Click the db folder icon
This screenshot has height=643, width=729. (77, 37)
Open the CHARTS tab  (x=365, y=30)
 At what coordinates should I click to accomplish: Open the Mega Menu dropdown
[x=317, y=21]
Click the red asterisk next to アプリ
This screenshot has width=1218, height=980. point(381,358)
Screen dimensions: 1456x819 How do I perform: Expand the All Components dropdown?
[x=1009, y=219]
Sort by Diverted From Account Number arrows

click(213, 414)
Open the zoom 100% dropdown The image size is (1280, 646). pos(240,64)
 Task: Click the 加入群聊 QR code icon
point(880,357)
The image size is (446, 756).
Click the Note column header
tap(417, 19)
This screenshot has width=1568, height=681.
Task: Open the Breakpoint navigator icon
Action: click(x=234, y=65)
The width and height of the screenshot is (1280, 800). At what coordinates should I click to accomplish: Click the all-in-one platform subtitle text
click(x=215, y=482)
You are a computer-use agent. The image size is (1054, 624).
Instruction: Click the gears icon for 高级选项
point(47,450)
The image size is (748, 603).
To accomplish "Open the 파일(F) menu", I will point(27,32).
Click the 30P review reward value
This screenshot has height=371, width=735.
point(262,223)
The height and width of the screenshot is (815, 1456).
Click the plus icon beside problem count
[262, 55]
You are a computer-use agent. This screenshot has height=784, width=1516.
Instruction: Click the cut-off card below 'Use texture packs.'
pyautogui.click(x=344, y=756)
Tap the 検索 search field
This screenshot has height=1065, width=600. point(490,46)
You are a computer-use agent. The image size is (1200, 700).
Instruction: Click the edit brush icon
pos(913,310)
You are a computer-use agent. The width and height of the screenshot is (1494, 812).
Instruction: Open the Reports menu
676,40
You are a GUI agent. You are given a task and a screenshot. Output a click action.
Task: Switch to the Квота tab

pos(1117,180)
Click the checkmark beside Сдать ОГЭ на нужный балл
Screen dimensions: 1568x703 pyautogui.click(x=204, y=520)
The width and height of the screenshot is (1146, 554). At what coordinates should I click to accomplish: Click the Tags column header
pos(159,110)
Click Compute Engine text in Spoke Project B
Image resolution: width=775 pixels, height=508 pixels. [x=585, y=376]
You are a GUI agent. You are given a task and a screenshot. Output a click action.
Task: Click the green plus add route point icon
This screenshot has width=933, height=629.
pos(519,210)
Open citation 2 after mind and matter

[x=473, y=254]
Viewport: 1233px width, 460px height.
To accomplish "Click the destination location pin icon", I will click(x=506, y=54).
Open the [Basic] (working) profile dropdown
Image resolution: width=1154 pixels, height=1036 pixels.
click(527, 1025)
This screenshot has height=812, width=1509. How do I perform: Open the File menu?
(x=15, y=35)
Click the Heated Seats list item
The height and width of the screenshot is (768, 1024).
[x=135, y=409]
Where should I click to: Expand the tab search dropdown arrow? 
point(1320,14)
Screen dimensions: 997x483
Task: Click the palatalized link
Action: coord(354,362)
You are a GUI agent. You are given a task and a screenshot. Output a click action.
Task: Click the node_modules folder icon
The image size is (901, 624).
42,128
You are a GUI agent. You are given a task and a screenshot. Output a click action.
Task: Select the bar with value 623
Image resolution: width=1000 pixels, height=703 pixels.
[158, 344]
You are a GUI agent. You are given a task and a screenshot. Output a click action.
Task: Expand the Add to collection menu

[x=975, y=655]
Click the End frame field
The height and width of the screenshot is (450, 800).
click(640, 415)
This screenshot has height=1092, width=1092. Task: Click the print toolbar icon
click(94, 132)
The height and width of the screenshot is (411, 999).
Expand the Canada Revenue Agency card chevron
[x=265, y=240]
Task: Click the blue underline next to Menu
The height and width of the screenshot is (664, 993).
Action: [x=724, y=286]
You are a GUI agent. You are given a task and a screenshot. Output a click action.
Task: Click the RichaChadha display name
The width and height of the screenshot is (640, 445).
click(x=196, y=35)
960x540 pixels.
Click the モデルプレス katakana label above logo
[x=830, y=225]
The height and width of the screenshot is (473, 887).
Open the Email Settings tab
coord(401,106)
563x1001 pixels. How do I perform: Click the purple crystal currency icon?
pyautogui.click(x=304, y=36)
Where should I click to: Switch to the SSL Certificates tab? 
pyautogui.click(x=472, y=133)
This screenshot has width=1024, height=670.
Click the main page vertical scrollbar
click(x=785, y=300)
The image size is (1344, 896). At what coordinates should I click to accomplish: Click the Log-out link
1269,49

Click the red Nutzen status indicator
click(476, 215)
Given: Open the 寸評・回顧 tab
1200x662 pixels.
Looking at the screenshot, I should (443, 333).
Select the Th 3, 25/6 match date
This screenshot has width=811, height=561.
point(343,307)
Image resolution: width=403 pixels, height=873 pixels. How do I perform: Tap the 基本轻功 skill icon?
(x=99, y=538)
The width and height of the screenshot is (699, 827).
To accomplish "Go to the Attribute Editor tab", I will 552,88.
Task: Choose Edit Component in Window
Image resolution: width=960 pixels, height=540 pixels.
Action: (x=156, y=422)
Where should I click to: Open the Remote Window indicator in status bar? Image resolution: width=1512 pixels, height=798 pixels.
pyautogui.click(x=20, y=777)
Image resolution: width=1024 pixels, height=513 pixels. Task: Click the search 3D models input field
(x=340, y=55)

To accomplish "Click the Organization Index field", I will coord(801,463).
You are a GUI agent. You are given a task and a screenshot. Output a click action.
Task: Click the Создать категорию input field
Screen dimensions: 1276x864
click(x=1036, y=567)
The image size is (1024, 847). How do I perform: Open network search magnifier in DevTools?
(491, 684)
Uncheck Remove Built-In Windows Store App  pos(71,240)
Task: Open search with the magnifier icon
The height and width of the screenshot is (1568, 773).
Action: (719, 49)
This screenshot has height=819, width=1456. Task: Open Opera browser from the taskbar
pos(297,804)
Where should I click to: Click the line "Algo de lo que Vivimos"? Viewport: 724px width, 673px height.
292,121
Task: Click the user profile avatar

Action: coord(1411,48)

-- STATED EXERCISE --
Find every line above that contains the word "Expand" and copy each one out in full.

-- EXPECTED ANSWER --
Screen dimensions: 1456x819 How do I perform: Expand the All Components dropdown?
Where should I click to: Expand the tab search dropdown arrow? 
Task: Expand the Add to collection menu
Expand the Canada Revenue Agency card chevron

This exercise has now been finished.